Esta afirmação de Marcelo está errada. Não há essa controvérsia teórica. Os modelos
macroeconômicos padrão empregados pelos bancos centrais mundo afora, para auxiliar na
tomada de decisão da política monetária, não supõem que seja necessário haver poupança
prévia. Em jargão técnico estes modelos supõem que os preços são rígidos. Portanto, o
princípio da demanda efetiva de Keynes se aplica a esses modelos ortodoxos.
A divergência ocorre na forma como o princípio da demanda efetiva é solucionado. Os
ortodoxos pensam que muitas vezes a elevação dos gastos gera aceleração da inflação e/ ou
aumento do déficit externo, e são, portanto, insustentáveis.
Ou seja, a divergência entre a ortodoxia e setores da heterodoxia que abraçam esta leitura
extremada da contribuição de Keynes não é se, numa economia monetária, o investimento
determina a poupança ou vice-versa. Todos sabemos que, na relação entre poupança e
investimento, este é soberano.
A divergência é a forma como este princípio é solucionado.
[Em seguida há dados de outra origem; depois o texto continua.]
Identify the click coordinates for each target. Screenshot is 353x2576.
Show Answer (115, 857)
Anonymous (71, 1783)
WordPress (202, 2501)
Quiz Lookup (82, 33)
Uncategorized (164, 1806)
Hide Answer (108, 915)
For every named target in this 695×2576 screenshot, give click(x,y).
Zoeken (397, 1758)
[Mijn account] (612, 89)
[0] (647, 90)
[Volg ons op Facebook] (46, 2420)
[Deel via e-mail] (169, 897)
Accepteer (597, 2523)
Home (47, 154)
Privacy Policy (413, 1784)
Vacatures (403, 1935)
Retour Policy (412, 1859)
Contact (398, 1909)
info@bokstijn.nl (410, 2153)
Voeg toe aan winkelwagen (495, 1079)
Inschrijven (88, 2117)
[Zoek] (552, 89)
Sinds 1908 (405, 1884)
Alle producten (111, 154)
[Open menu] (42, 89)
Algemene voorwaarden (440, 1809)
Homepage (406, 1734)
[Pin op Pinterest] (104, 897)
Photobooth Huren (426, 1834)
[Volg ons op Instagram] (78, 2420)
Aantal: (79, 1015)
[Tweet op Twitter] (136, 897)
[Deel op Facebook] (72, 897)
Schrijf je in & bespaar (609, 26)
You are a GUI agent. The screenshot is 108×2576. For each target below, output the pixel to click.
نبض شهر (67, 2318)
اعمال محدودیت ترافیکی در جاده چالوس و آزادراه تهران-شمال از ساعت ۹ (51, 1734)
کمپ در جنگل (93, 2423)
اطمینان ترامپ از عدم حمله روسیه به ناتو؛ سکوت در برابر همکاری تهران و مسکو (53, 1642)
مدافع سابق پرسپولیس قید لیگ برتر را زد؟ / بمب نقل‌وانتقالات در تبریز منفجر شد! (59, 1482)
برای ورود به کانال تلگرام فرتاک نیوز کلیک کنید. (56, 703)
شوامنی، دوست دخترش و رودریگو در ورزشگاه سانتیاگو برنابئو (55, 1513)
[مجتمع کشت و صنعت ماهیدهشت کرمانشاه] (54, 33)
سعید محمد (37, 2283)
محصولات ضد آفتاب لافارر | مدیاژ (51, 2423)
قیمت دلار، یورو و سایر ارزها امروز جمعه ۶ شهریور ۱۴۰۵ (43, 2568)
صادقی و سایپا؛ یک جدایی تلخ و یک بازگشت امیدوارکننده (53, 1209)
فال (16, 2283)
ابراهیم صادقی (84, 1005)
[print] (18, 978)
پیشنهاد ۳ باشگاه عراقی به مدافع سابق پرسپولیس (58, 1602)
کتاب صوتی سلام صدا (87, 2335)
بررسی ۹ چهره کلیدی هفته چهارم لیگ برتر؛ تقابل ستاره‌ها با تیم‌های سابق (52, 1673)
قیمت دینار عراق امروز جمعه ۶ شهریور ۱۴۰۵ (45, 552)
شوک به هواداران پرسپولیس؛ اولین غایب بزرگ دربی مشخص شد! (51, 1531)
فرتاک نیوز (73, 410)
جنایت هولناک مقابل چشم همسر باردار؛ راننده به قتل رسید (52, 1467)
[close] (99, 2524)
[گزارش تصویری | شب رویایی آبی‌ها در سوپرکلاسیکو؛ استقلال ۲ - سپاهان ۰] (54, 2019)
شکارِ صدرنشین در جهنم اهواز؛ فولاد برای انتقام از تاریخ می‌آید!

Se olharmos a experiência
brasileira, em geral ele foi solucionado por meio de aceleração inflacionária e aumento do
déficit externo. Este foi o caso do Plano de Metas de JK, do 2º PND de Geisel e do período Lula.
Não há alternativa para arrumarmos a casa que dispense a recuperação da poupança pública.
Este é o único caminho para conseguirmos baixar os juros.